**Extracted records:**
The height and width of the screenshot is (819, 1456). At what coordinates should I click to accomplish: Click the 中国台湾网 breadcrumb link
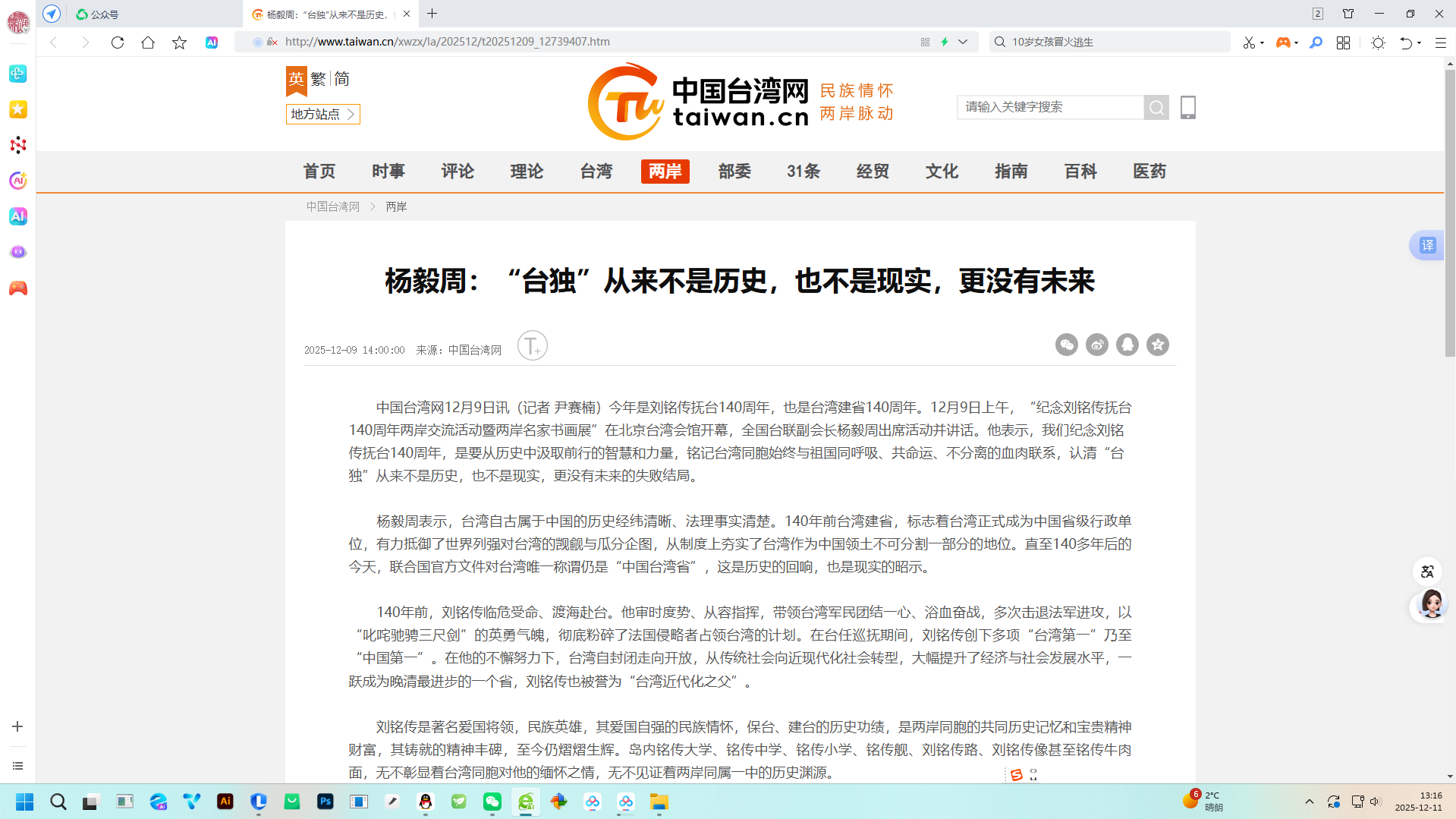(x=332, y=206)
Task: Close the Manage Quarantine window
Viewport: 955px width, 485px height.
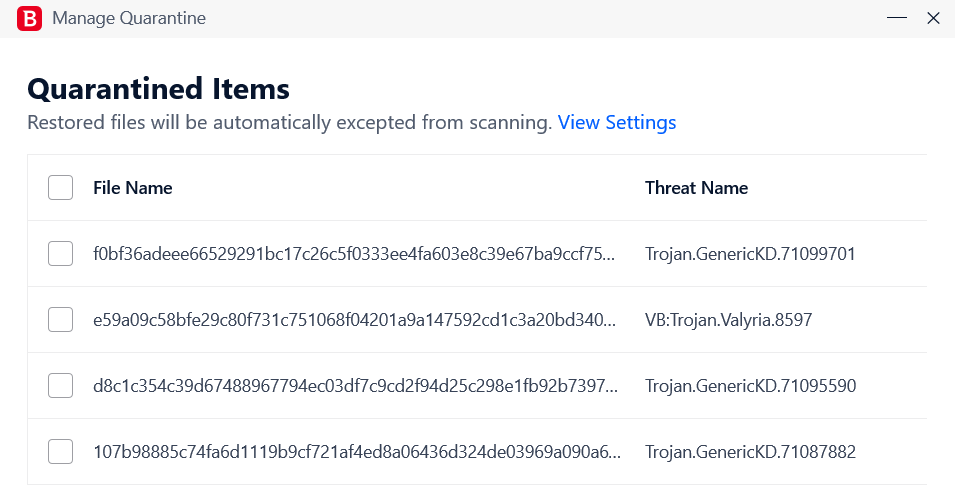Action: point(933,18)
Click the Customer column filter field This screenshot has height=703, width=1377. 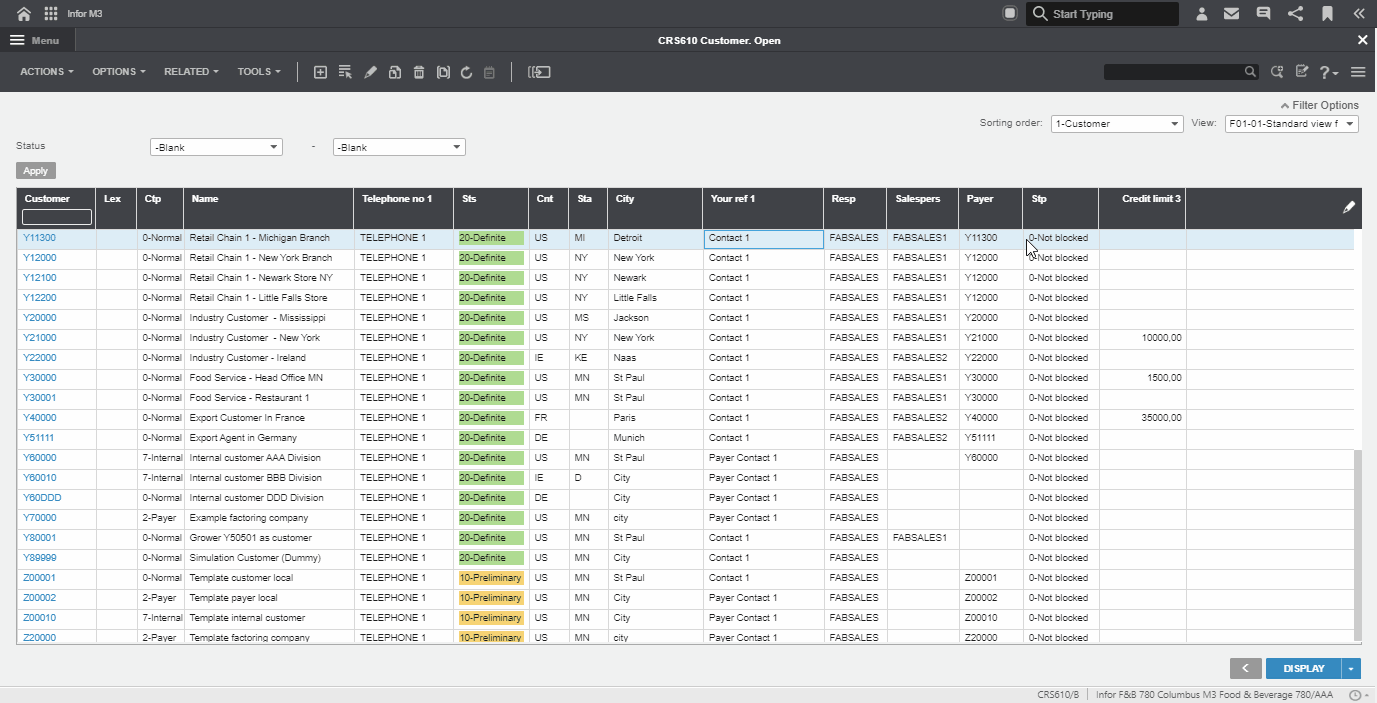point(57,217)
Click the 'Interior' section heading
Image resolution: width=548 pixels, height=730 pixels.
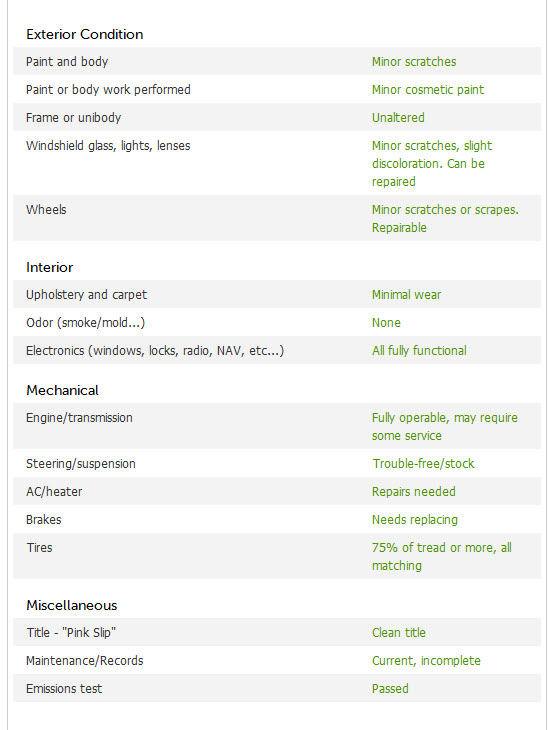[x=49, y=267]
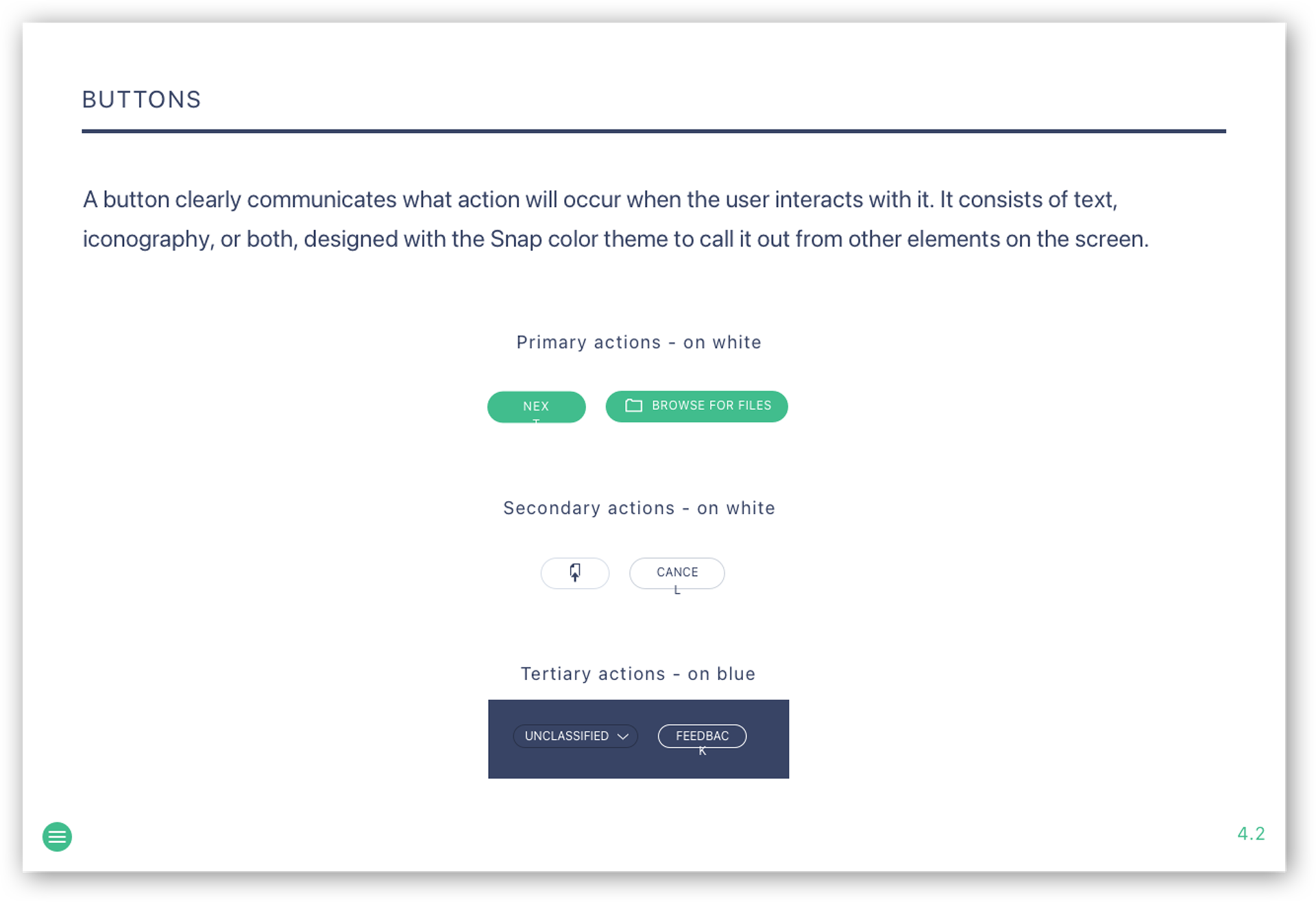
Task: Open the UNCLASSIFIED dropdown
Action: click(x=574, y=736)
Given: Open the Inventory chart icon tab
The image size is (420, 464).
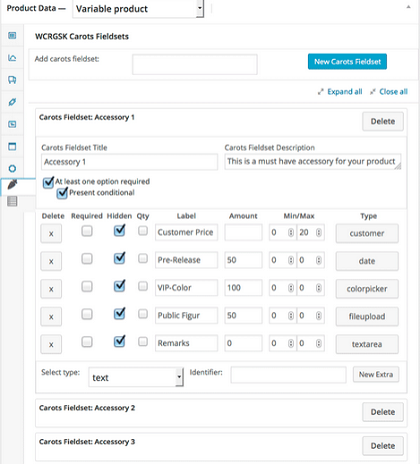Looking at the screenshot, I should 12,58.
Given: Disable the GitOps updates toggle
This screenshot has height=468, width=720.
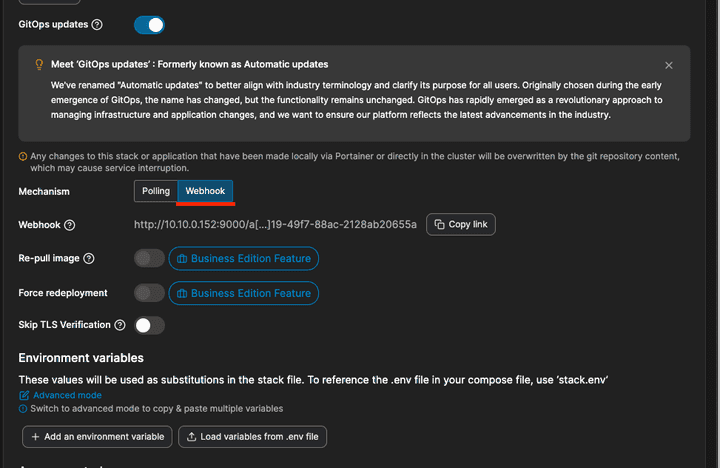Looking at the screenshot, I should [149, 24].
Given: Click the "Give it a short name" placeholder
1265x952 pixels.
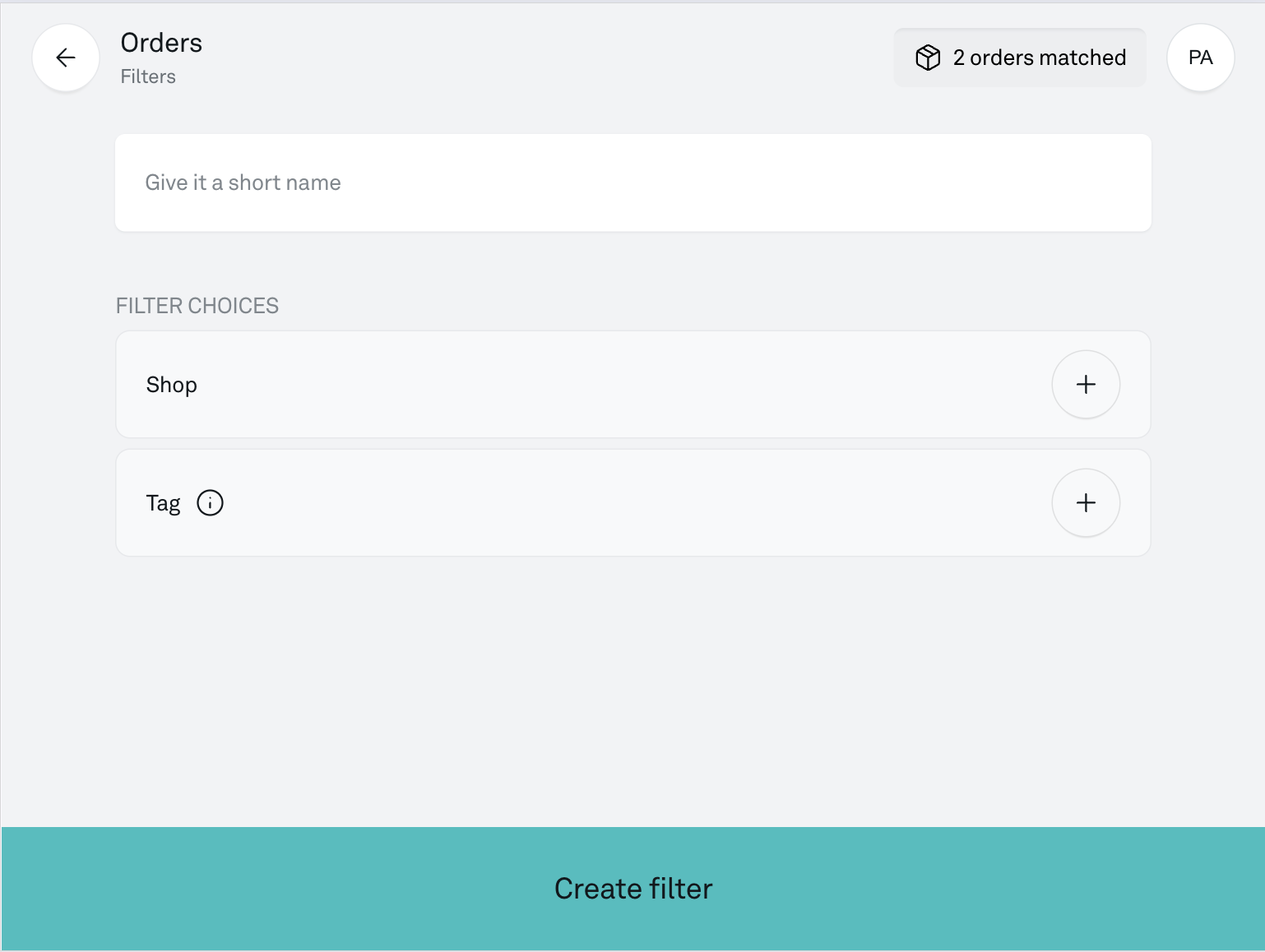Looking at the screenshot, I should point(243,183).
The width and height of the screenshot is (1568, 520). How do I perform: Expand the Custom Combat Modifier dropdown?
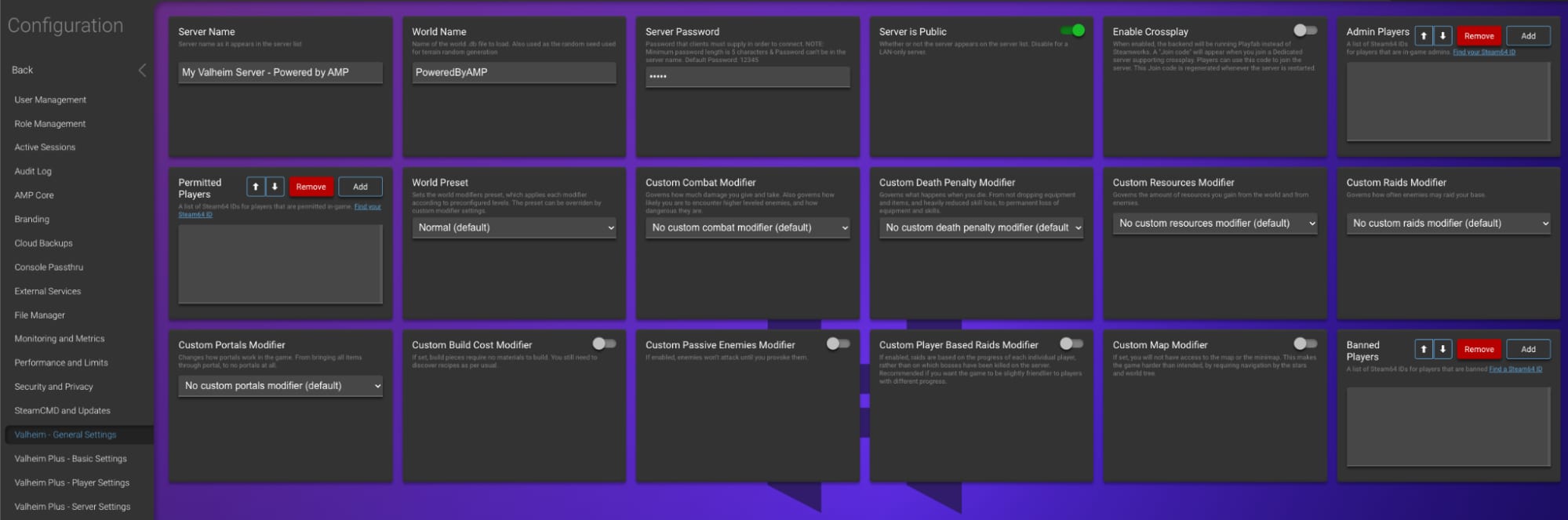click(748, 227)

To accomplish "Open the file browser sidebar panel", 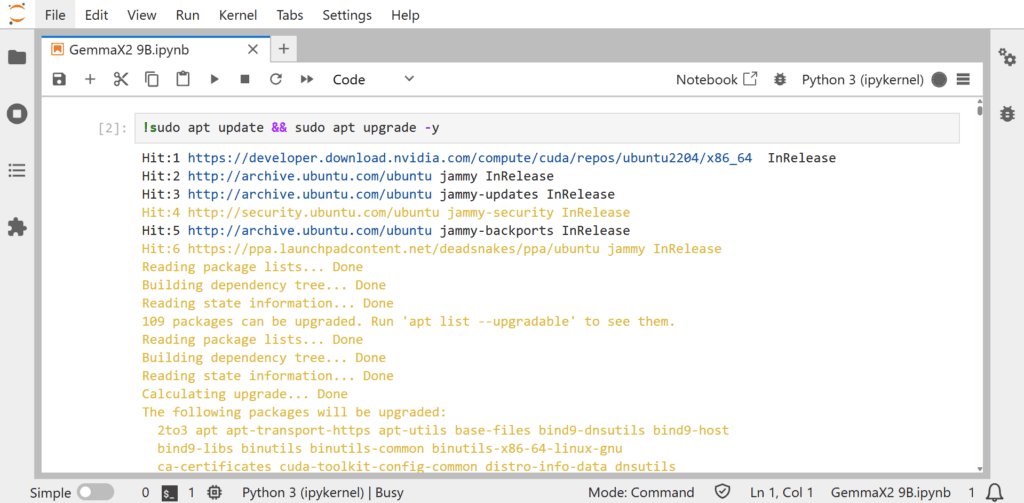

**Problem to work on:** All lines from the one holding "The image size is (420, 464)." through the last line of the entries, and nothing else, are to be output exactly; leave out the pictures.

**Solution for this exercise:**
The image size is (420, 464).
Looking at the screenshot, I should 12,58.
Given: Disable the GitOps updates toggle
This screenshot has height=468, width=720.
Looking at the screenshot, I should [149, 24].
Given: Click the "Give it a short name" placeholder
1265x952 pixels.
Looking at the screenshot, I should point(243,183).
The width and height of the screenshot is (1568, 520). How do I perform: Expand the Custom Combat Modifier dropdown?
click(748, 227)

To accomplish "Open the file browser sidebar panel", 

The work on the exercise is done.